# Bottom Feeder Companion for Saulosi



## Parallaxus (Apr 21, 2014)

Can anyone make any suggestions regarding a catfish/bottom feeder companion for my 18 Saulosi in a 55gal?
I was thinking about a Synodontis Catfish, but they get too large. Need something that stays small, under 4 inches.


----------



## Y2KGT (Jul 20, 2009)

Parallaxus said:


> Can anyone make any suggestions regarding a catfish/bottom feeder companion for my 18 Saulosi in a 55gal?
> I was thinking about a Synodontis Catfish, but they get too large. Need something that stays small, under 4 inches.


Synodontis petricola stays small. I have nine in my 90 gallon tank with lots of Malawi peacocks and haps.

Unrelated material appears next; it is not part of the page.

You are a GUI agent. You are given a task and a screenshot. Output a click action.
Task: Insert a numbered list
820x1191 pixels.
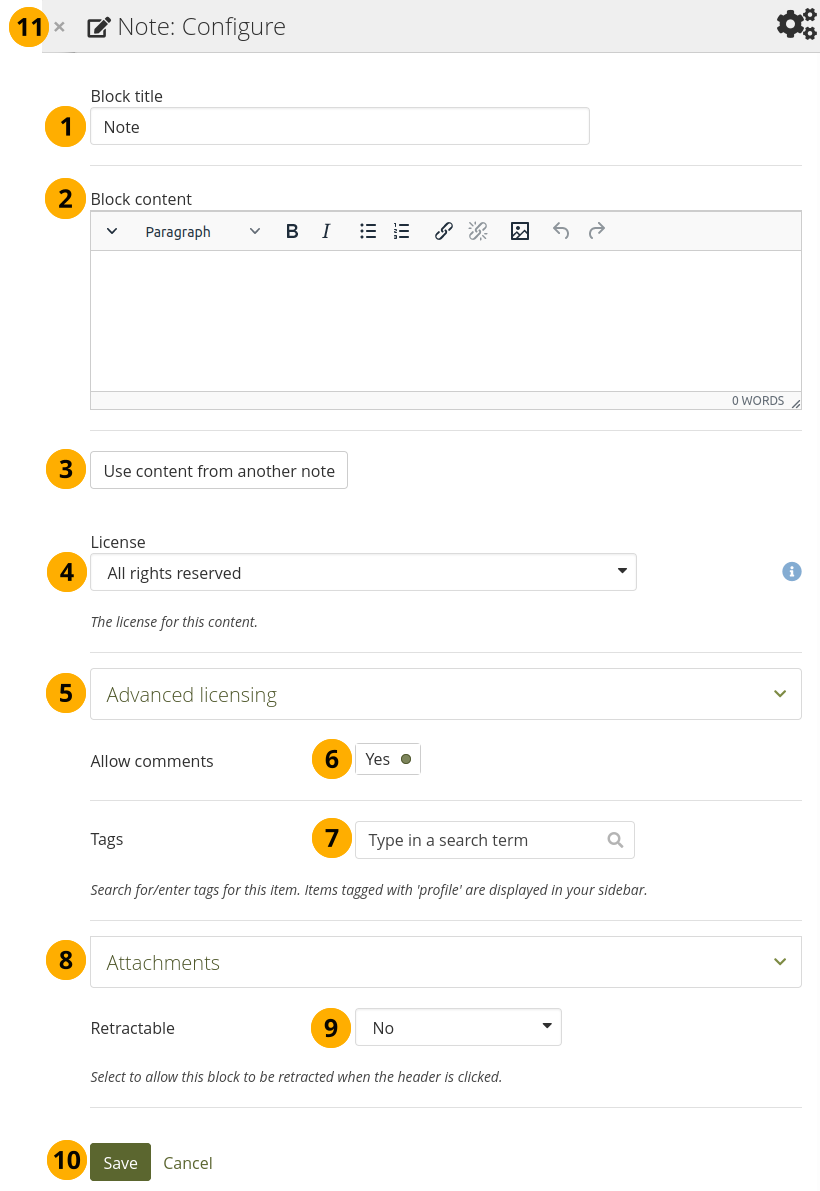click(402, 232)
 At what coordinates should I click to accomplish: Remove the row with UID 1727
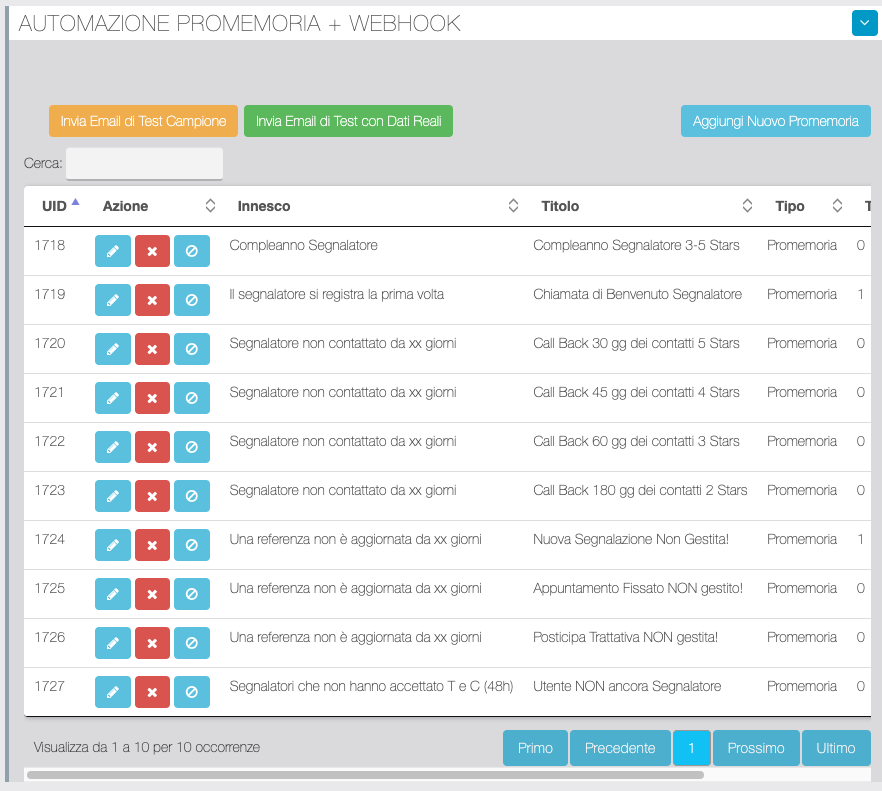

I also have ten clown loaches in another tank with a group of Lithobates.

Both are excellent bottom feeders but I feed them bottom feeder tablets rather than just let them eat leftovers. You don't want them to starve.
--
Paul


----------



## Parallaxus (Apr 21, 2014)

Y2KGT said:


> Synodontis petricola stays small. I have nine in my 90 gallon tank with lots of Malawi peacocks and haps.
> 
> I also have ten clown loaches in another tank with a group of Lithobates.
> 
> ...


Yup, it seems that Petricola would be best for my 55gal. Thanks for the suggestion.


----------



## Parallaxus (Apr 21, 2014)

After doing some research, it seems that the Synodontis Petricola requires a
pH of 6 - 7.5
That's kinda low for an African Cichlid tank no?

The pH in my Saulosi tank is about 8 so i'm concerned about adding this.


----------



## bob123 (Dec 31, 2009)

Have you looked into Porthole catfish, Synodontis multimaculatus or some of the plecos.


----------



## Y2KGT (Jul 20, 2009)

Parallaxus said:


> After doing some research, it seems that the Synodontis Petricola requires a
> pH of 6 - 7.5
> That's kinda low for an African Cichlid tank no?
> 
> The pH in my Saulosi tank is about 8 so i'm concerned about adding this.


Not sure where you got your info from but according to Planet Catfish the petricola PH range is 7.0 to 8.5 which makes sense considering they're from Lake Tanganyika.
http://www.planetcatfish.com/common/species.php?species_id=857
--
Paul


----------



## Parallaxus (Apr 21, 2014)

Y2KGT said:


> Not sure where you got your info from but according to Planet Catfish the petricola PH range is 7.0 to 8.5 which makes sense considering they're from Lake Tanganyika.
> http://www.planetcatfish.com/common/species.php?species_id=857
> --
> Paul


Ya that makes a lot more sense. My source was obviously incorrect.


----------